**Aim of the exercise:**
Rewrite only the lines starting at the one containing "Where should I click to: Expand" and ending at the one containing "Action: [1093, 722]", changing "user profile" to "account" and keeping everything else the same.

**Input for this task:**

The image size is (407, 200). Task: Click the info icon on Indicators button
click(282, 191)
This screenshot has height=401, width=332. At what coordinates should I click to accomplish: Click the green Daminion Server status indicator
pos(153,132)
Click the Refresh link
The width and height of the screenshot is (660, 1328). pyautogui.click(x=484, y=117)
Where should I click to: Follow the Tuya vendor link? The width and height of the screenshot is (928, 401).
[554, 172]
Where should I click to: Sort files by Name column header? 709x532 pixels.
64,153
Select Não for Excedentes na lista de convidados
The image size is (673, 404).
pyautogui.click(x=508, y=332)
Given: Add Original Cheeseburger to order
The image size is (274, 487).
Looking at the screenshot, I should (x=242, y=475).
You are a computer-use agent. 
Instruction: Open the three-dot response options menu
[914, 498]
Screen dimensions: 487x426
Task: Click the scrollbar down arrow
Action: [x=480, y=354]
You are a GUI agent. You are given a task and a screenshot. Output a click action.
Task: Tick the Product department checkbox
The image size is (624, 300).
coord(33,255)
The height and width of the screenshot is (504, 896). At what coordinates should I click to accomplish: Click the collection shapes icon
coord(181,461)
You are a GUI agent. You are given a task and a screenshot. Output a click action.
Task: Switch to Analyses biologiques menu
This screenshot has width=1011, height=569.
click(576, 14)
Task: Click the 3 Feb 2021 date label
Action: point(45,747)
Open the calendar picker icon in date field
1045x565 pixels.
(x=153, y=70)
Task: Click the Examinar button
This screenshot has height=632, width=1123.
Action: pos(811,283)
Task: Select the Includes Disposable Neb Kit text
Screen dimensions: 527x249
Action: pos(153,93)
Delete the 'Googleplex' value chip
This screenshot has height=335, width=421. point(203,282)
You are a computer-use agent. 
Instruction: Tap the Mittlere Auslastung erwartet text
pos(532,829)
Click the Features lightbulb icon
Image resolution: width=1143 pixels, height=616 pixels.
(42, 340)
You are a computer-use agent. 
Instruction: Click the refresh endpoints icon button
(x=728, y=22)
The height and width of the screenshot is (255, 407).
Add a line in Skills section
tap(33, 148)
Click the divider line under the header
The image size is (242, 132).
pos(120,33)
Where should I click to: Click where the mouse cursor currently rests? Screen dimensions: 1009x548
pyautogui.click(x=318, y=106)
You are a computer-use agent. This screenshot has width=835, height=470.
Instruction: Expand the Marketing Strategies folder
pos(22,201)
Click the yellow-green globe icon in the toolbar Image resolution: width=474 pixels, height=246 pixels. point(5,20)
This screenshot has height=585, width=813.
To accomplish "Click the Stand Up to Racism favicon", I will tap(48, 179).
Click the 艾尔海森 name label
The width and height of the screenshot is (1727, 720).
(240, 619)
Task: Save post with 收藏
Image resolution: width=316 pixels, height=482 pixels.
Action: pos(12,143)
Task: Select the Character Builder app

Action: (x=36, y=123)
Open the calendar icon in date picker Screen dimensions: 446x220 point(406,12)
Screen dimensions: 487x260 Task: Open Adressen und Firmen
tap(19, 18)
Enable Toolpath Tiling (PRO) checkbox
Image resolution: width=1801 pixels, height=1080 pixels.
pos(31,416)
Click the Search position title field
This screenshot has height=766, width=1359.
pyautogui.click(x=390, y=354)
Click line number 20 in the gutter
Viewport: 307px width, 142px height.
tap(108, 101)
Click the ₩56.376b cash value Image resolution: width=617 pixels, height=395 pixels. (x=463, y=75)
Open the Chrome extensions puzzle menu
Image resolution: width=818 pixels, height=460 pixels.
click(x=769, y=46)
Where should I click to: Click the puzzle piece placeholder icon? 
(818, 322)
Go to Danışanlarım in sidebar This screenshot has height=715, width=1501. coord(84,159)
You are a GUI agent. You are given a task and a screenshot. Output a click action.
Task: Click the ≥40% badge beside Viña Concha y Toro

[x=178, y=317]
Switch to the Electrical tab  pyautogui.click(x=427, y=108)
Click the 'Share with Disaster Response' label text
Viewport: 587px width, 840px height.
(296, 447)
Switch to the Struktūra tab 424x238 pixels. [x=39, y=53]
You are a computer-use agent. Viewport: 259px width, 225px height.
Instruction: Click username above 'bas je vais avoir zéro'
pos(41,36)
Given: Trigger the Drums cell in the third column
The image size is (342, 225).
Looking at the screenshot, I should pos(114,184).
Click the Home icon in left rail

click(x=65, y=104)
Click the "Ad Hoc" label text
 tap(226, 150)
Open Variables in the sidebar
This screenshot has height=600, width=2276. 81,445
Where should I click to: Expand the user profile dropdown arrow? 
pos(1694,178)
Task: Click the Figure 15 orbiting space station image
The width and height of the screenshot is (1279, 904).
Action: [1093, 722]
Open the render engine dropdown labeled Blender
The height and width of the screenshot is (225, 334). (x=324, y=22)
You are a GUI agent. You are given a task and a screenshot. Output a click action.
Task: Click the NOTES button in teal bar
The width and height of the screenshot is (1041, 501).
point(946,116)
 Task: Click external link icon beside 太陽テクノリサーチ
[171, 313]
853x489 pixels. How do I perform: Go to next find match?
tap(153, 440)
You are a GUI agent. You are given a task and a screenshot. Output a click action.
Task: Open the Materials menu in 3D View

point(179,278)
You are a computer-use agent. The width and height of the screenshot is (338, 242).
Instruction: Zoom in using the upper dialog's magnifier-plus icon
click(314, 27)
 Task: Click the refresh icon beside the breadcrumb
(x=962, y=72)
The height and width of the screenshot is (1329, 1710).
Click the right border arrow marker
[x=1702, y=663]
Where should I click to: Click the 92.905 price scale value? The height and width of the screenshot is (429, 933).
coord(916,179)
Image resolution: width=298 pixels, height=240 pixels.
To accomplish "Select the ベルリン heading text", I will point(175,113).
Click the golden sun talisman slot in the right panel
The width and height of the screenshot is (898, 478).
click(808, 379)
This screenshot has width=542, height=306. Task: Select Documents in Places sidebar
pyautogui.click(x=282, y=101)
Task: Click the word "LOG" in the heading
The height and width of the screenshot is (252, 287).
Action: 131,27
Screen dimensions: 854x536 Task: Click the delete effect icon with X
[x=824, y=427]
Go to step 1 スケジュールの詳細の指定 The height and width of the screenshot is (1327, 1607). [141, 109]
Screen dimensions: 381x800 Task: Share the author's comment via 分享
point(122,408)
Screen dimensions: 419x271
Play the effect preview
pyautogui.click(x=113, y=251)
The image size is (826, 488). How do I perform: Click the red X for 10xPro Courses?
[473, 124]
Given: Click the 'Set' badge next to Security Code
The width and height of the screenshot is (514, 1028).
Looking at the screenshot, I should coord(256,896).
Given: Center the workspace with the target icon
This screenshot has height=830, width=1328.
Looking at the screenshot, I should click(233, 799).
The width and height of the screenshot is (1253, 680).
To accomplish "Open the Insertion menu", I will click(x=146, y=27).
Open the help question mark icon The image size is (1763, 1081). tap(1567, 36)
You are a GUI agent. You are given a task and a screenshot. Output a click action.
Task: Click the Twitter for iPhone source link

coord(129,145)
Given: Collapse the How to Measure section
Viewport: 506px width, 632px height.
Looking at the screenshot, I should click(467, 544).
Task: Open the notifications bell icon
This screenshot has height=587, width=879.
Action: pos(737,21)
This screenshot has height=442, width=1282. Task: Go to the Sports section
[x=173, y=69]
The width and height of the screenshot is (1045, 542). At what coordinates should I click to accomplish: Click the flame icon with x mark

**Solution to this exercise:**
Where should I click to: Expand the account dropdown arrow? 
pos(1694,178)
Task: Click the Figure 15 orbiting space station image
The width and height of the screenshot is (1279, 904).
Action: [1093, 722]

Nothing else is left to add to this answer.